Sahip olunan mülkün Allah’a ait olduğu unutulmadan ticaret yapılması gerektiği uyarısında bulunan Erdem, bunun unutulmasının kişiyi yanlış kararlar almaya sevk edeceğine vurgu yaptı.
"Allah kendisinden aldığında da verdiğinde de şükreder"

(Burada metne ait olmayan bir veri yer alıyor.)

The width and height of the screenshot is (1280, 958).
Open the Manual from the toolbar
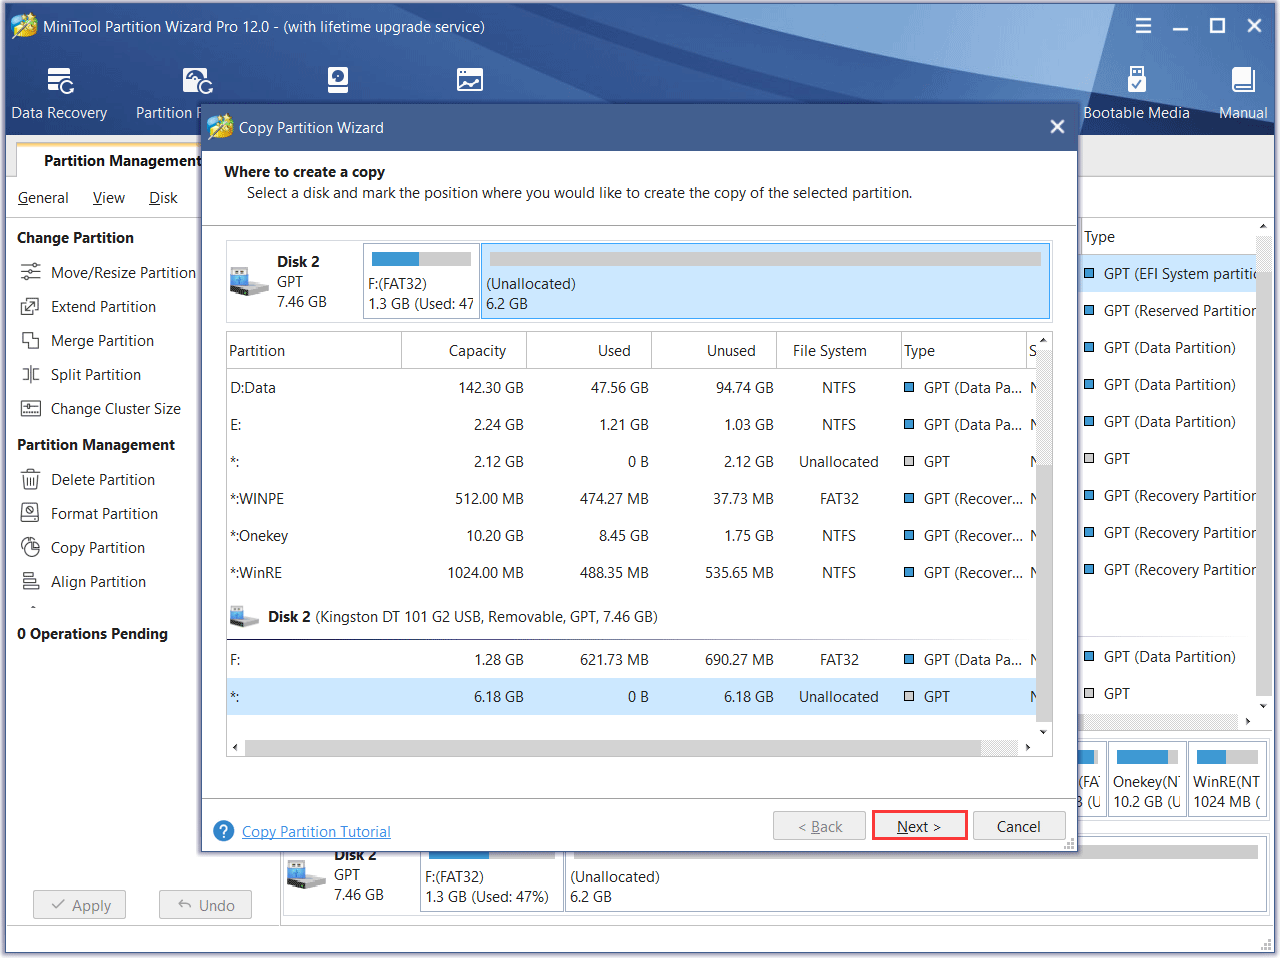click(x=1242, y=93)
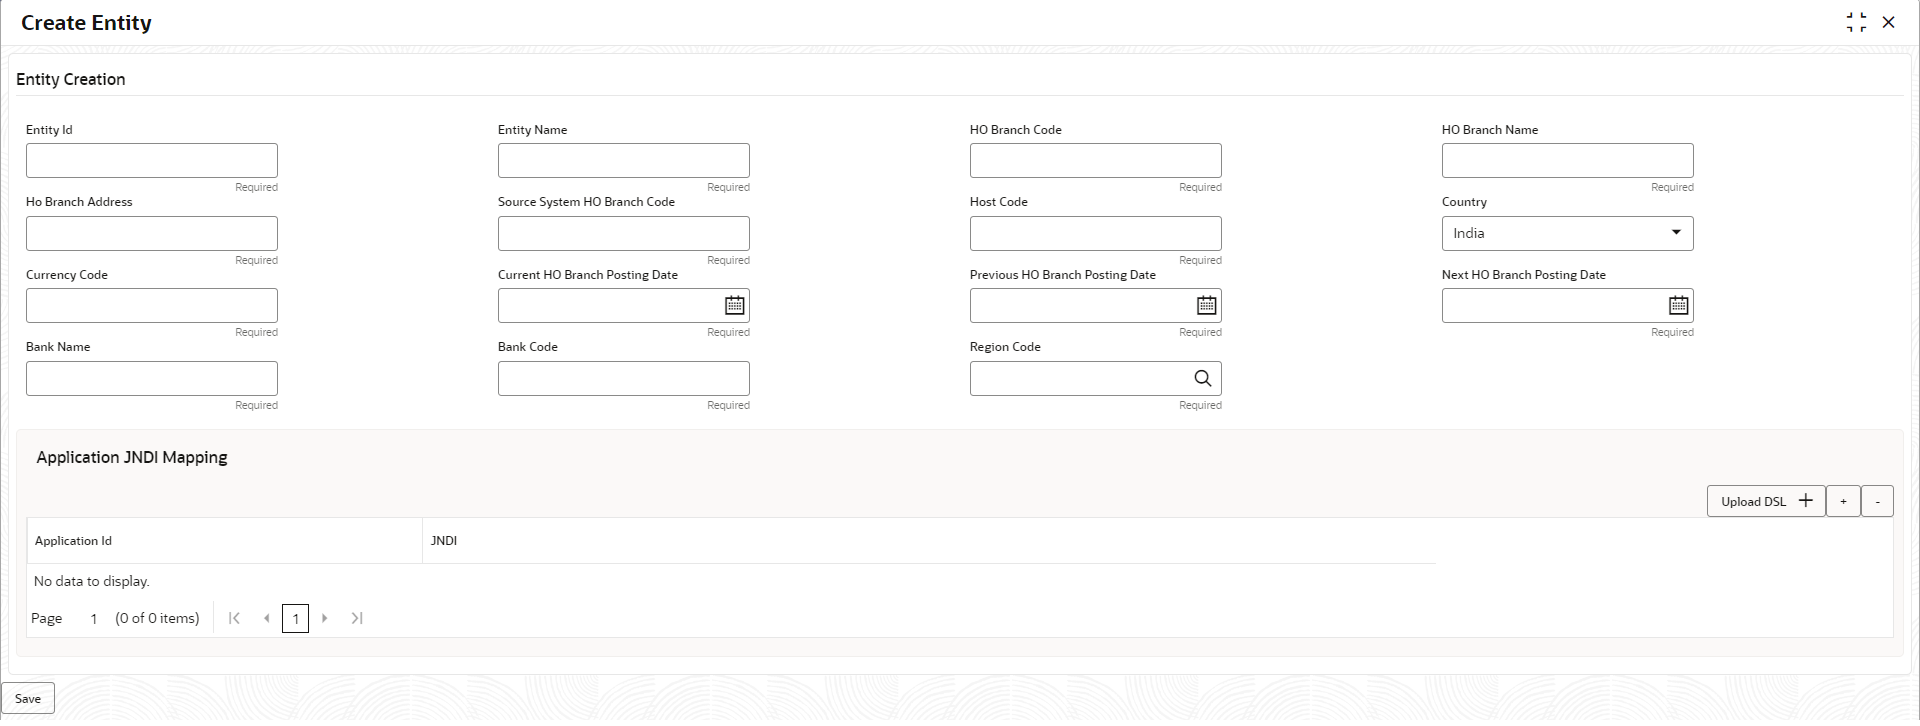The height and width of the screenshot is (726, 1920).
Task: Collapse the Create Entity window with the shrink icon
Action: point(1856,22)
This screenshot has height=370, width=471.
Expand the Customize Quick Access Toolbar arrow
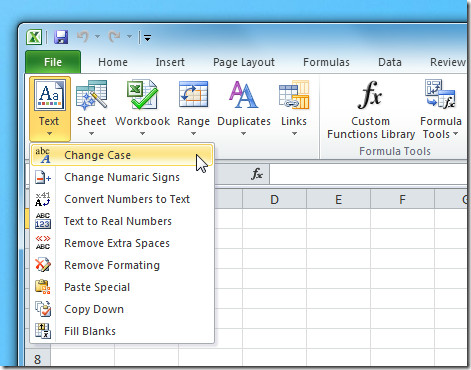[x=147, y=38]
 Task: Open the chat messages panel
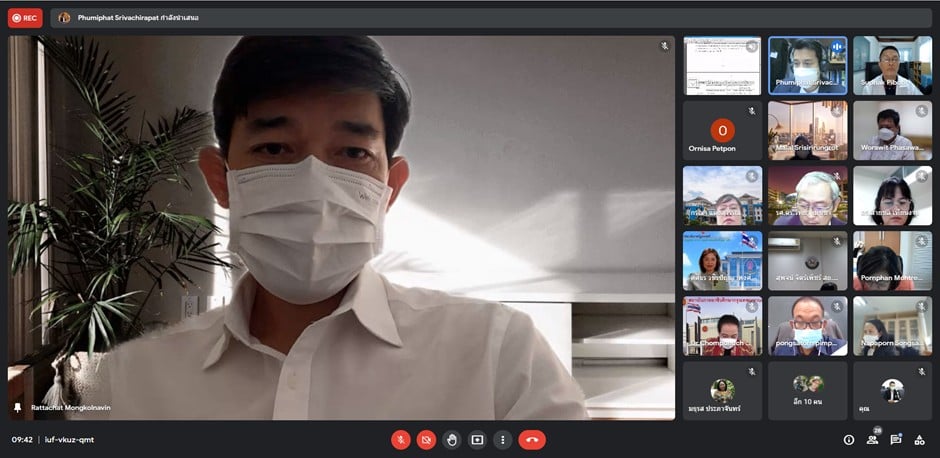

Erdem, "Zira Allah Ayette: ‘De ki mülkün hepsi Allah’ındır. O dilediğine veriyor, dilediğinden de çekip alıyor.’ Ya da başka bir ayette: ‘Dilediği kişi için rızkı genişletiyor ve dilediğine de daraltır.’ Ticaretle uğraşan kişi bunun bilincinde olmalı. Ticarette kazandığı zaman da olayı kendi payesinden çıkaracak, Tabii ki kendisinin o başarılı taktiklerini de veren Allah’tır, yani kazandığını tamamen Allah’ın verdiğini bilip kalbi de bundan mutmain olursa; ‘yahu kardeşim, siz böyle yapıyorsunuz ama piyasa böyle dönüyor. Bu işler böyle yürüyor’ diyen adamların hiçbirini dikkate almayacaktır. Neyi dikkate alacak? Bana veren Allah’tır. Allah’ın istediği gibi ticareti yaptıktan sonra, ahirette hesabını ona vereceğinin bilincinde olduğu için, sorun kalmayacak. Kişi rızık verme konusunda eğer ki olayı Allah’tan ziyade sistemin piyasada dönen çarklarına bağlarsa, kazandığı mal kendisinden alındığı zaman da piyasa düzenine bağlarsa, o zaman bu adamın ticaretinde imani olarak önce ahlaki zayıflama başlar, daha sonra bu durum ticaretine yansır. Müslüman bir tacirin iman, ahlak ve fıkıh noktasında en önemli yaklaşımı bu olmalı. Mü’min iki işine şaşılır; ‘Allah kendisinden aldığında da verdiğinde de şükreder.’ Mümin her şekilde Allah’ı hatırlar. Kişi ticarette de bu ölçeği koruması hem İslam’ı anlatması hem ticareti açısından hem de ahrette vereceği hesap açısından çok önemlidir. Belki de o mal ahirette boynuna bir boyunduruk olmak yerine, kendisini cennete taşıyacak bir binek olacaktır." sözlerini kaydetti.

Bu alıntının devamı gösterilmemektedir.